**Exercise requirements:** For the data below, give again exactly the lines from the one containing "Open Advanced settings" through the one containing "Where should I", both ends included, and no others.

Material provided section start

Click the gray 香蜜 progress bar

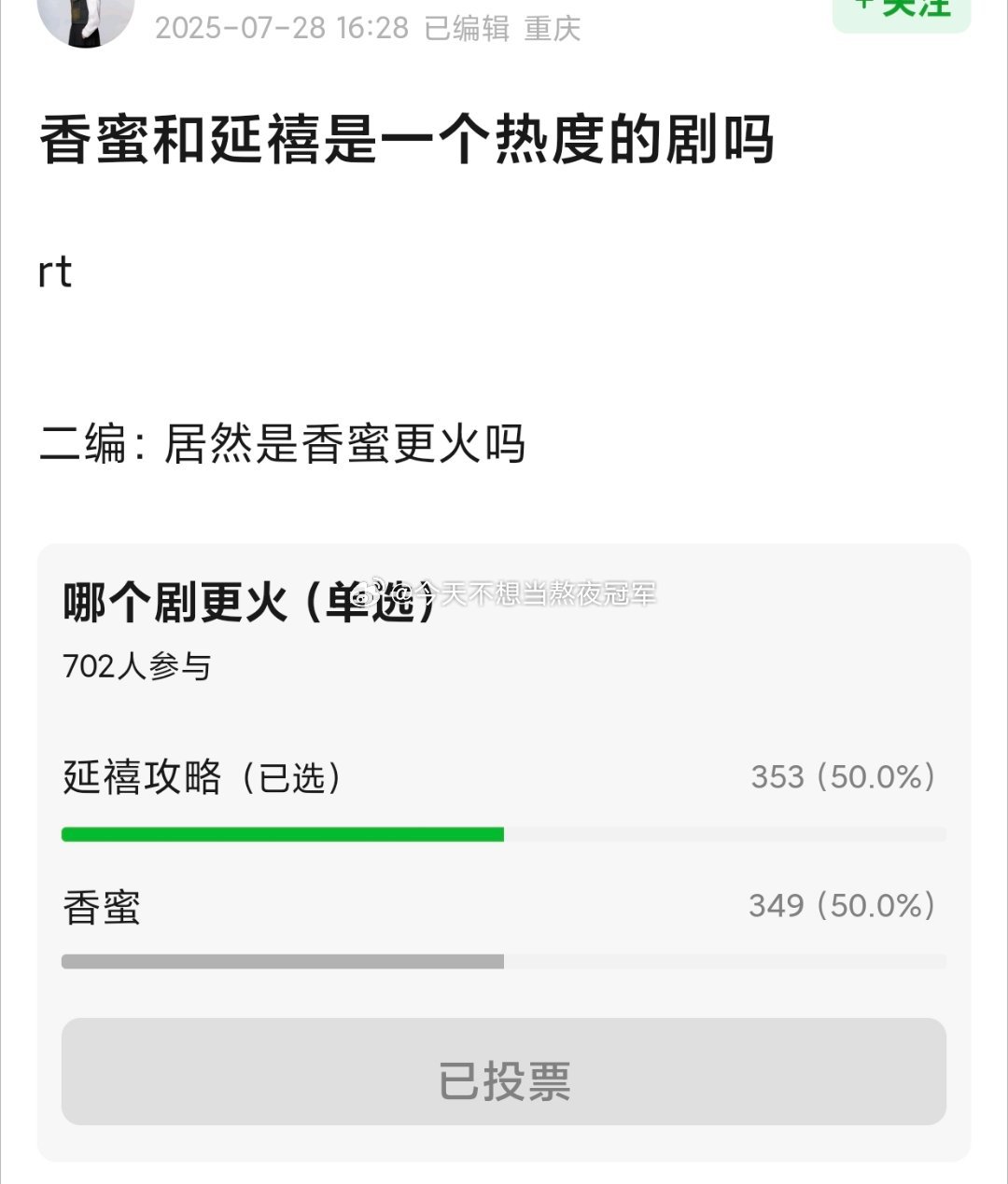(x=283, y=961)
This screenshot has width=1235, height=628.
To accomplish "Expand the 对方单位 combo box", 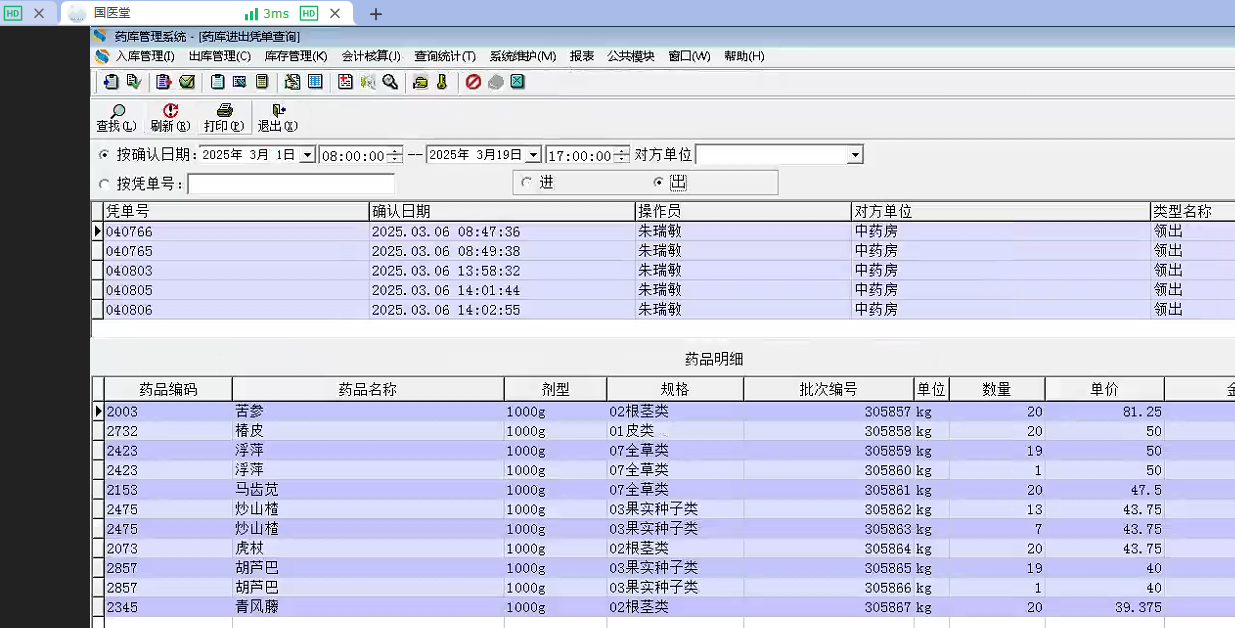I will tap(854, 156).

Material provided section end
Material provided section start

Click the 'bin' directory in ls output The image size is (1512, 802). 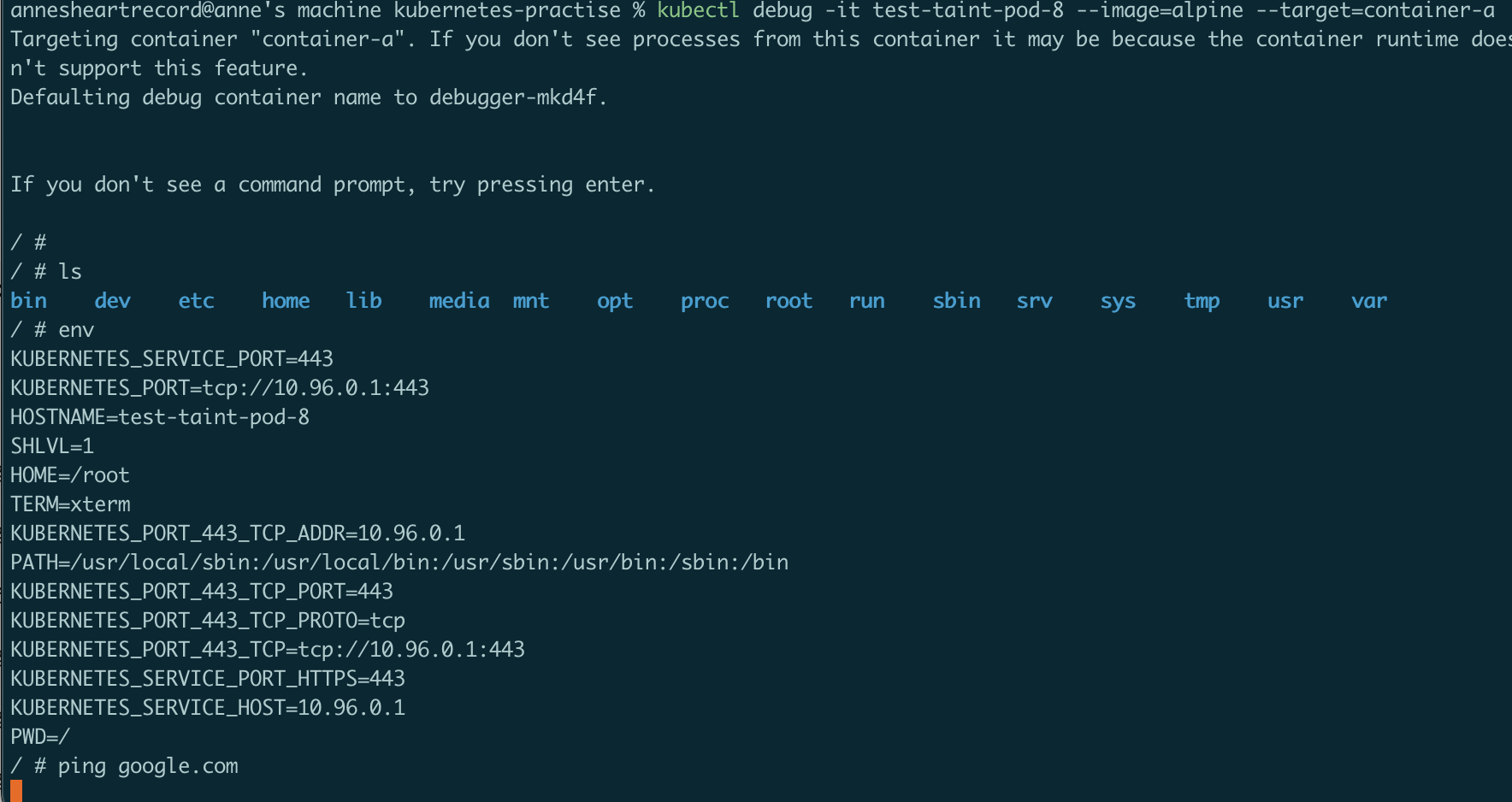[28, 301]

Material provided section end
Material provided section start

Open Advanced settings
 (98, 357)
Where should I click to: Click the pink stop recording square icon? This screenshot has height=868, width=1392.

Material provided section end

**Exercise output:**
Open Advanced settings
 (98, 357)
Where should I click to: Click the pink stop recording square icon? This screenshot has height=868, width=1392.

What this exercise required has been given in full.